STATED EXERCISE —
Rewrite everything from the line containing "1063x433 pixels. Task: Choose" down to the line containing "(x=461, y=197)", both ends included, keeping the requests. Multiply every coordinate in the answers by 0.75 and round each result to a whole number, rounding halves up.

INPUT FOR THIS TASK —
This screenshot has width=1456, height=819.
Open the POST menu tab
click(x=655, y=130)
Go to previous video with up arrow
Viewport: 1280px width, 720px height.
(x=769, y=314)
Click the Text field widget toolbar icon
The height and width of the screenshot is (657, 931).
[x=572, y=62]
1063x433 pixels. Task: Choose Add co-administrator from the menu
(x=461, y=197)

* * *

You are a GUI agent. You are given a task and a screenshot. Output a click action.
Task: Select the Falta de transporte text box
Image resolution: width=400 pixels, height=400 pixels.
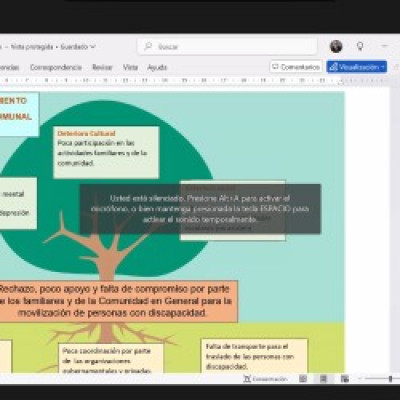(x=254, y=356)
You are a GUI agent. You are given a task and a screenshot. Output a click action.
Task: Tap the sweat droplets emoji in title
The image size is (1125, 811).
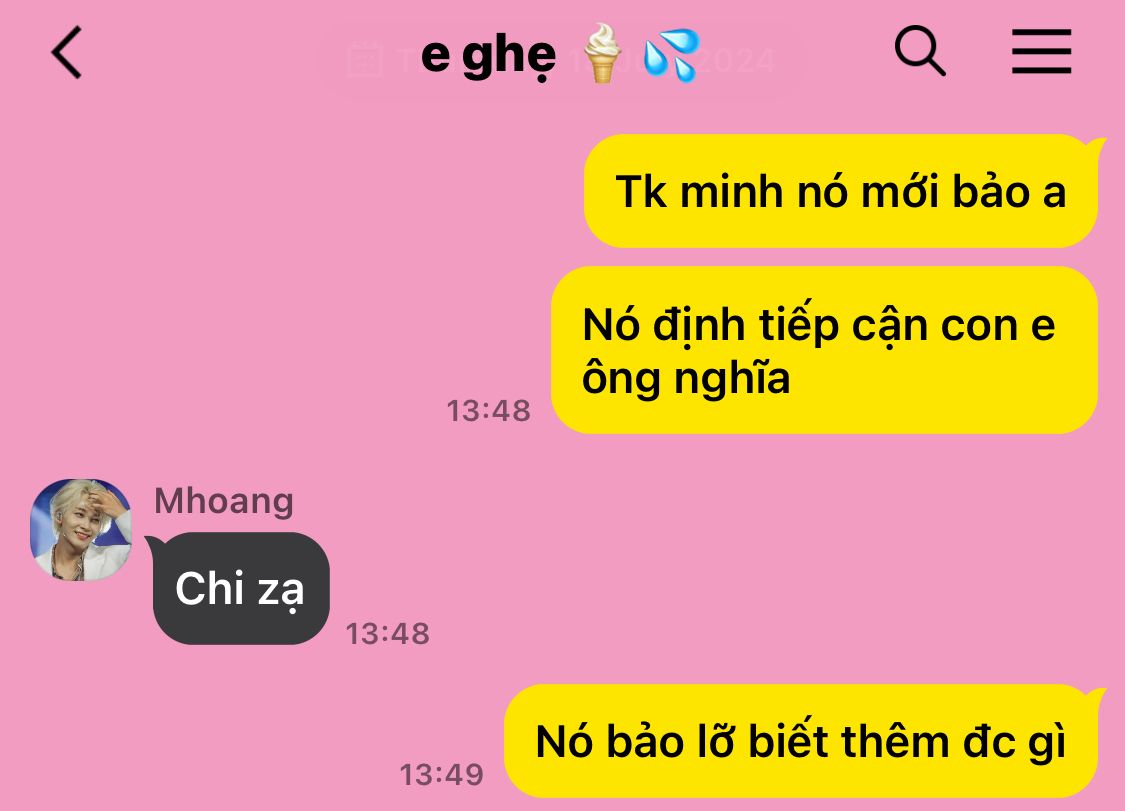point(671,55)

* * *

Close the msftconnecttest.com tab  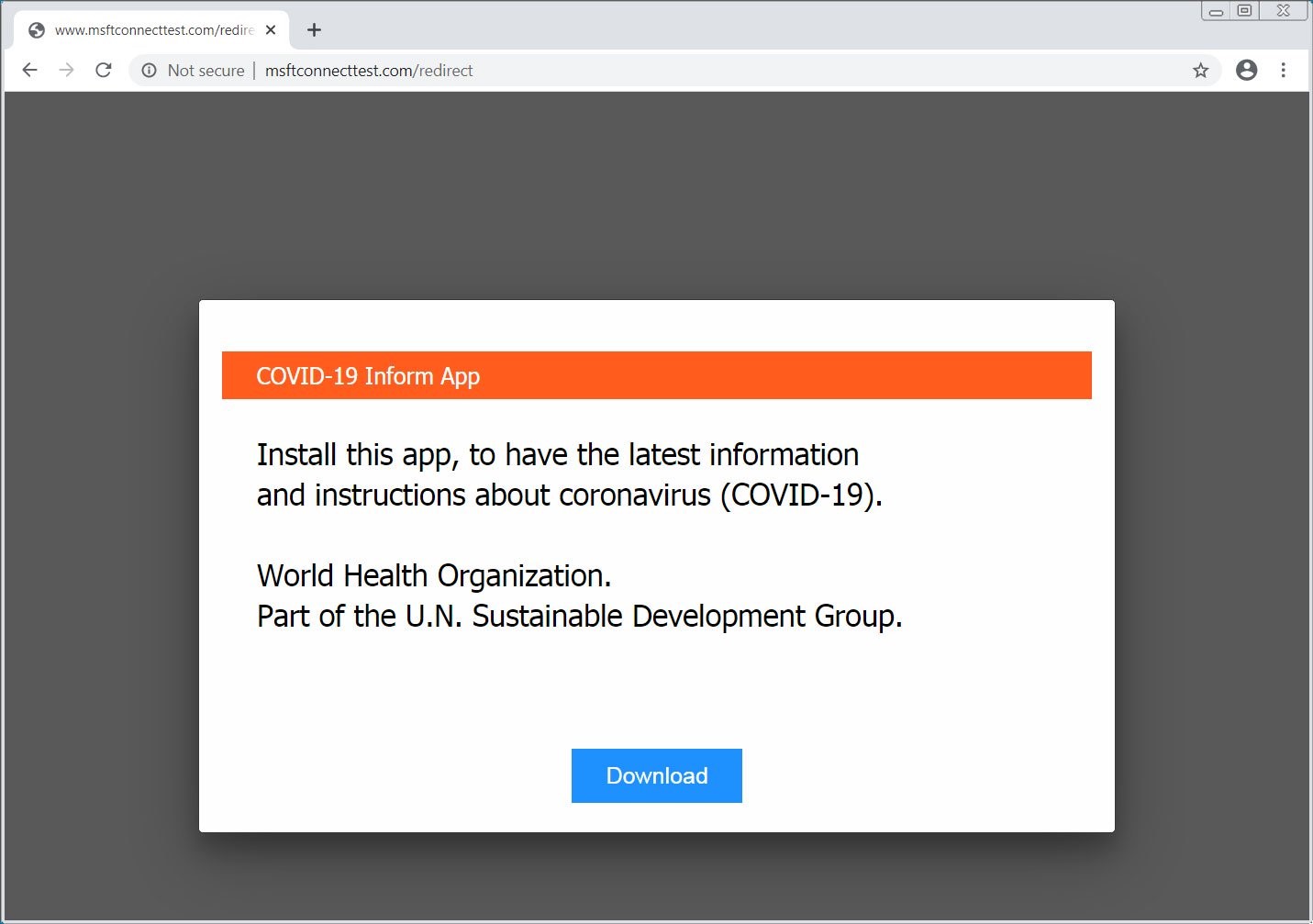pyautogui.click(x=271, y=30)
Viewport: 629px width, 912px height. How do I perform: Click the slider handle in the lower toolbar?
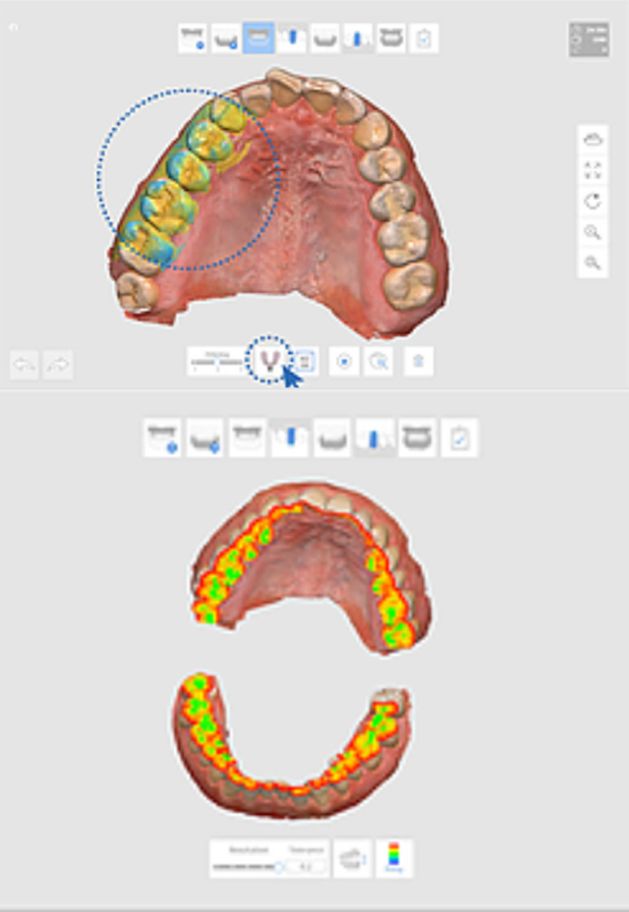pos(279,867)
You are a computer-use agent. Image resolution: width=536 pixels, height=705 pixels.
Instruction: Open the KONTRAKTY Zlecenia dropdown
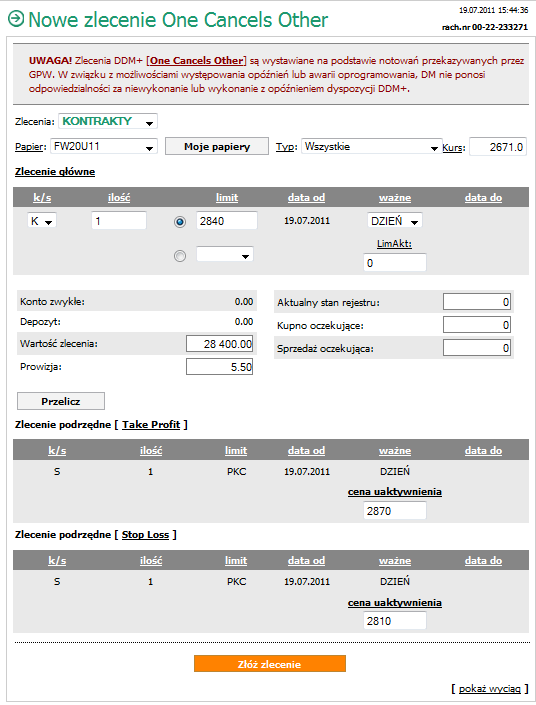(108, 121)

IN RESPONSE —
1063x433 pixels. Task: Choose Add co-administrator from the menu
(x=346, y=148)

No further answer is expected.